On 2020-08-25, Remi Locherer <remi.loche...@relo.ch> wrote:
> On Tue, Aug 25, 2020 at 07:11:12AM -0000, Stuart Henderson wrote:
>> On 2020-08-24, Claudio Jeker <cje...@diehard.n-r-g.com> wrote:
>> > On Mon, Aug 24, 2020 at 04:36:10PM +0000, Laura Smith wrote:
>> >> *>      N 2001:db8:aaaa::/29       2001:db8:aaaa::1111:1    100   100 
>> >> 64512 65500 i
>> >> *       N 2001:db8:aaaa::/29       2001:db8:aaaa::2222:2    100   100 
>> >> 65500 65500 i
>> >> 
>> >> In this example, both 64512 and 65500 are peers (med=100) but obviously 
>> >> 65500 65500 should be the preferred route.
>> 
>> That's not obvious to me. (The behaviour would be the same with the more
>> common localpref setting too).
>
> AS path length is the same for both cases and med is also the same. The
> selected path comes from the peer with the lowest IP address I guess.

Or weight, optionally route-age, BGP ID/ORIGINATOR_ID.

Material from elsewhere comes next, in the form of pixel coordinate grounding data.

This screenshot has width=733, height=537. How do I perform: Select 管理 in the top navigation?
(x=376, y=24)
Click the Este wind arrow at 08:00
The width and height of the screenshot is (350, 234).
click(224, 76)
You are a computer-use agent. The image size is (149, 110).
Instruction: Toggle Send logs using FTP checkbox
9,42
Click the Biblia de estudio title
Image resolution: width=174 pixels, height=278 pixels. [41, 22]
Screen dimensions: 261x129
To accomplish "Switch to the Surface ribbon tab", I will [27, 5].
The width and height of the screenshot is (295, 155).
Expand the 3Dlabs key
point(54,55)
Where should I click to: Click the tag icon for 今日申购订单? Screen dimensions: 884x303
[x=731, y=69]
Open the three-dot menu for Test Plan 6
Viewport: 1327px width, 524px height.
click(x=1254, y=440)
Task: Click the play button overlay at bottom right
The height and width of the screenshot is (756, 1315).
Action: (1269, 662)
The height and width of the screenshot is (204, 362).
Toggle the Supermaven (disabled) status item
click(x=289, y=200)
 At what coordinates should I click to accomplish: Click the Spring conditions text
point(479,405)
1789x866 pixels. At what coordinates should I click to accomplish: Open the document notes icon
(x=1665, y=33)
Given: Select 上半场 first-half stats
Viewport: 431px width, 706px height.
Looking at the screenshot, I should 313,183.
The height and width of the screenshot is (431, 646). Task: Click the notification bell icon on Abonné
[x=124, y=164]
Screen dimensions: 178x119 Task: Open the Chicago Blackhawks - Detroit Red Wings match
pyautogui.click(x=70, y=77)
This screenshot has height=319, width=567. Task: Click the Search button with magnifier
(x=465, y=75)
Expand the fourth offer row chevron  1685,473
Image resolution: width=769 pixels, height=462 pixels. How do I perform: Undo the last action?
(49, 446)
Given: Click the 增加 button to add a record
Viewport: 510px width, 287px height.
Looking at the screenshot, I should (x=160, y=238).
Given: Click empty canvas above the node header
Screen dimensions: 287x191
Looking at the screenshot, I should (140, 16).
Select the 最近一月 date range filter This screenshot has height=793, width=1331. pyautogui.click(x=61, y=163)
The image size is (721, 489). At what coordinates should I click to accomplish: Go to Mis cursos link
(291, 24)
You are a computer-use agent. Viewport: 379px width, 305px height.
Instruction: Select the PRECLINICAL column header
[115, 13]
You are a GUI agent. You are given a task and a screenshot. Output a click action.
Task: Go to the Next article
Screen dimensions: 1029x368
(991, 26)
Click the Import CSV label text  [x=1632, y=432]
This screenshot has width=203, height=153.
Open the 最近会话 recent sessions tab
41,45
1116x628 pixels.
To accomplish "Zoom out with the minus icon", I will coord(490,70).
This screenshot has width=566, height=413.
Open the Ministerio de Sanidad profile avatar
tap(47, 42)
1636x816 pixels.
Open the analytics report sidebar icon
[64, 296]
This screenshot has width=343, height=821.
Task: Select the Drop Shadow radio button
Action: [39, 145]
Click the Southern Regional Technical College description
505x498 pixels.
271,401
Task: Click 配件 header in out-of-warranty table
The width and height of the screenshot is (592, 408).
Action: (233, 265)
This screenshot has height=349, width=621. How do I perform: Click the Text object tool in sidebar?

>> > Now it is a bit strange that an AS is prepending on peering. I wonder why
>> > they do that (is their connection to the IX undersized?).
>> 
>
> Maybe AS 65500 just aranged a new peering with AS 64512 and now needs to
> impose more traffic to suffice some peering agreements?
>
> Dr. Peering might give some hints. ;-)
> http://drpeering.net/tools/HTML_IPP/ipptoc.html

Guesses can be made, but a quick email might get a more accurate
answer :) "Hi, I see you are padding your announcements at $IX and we
are seeing you from other peers with the same path length, would you
prefer we send to you directly or via 64512?"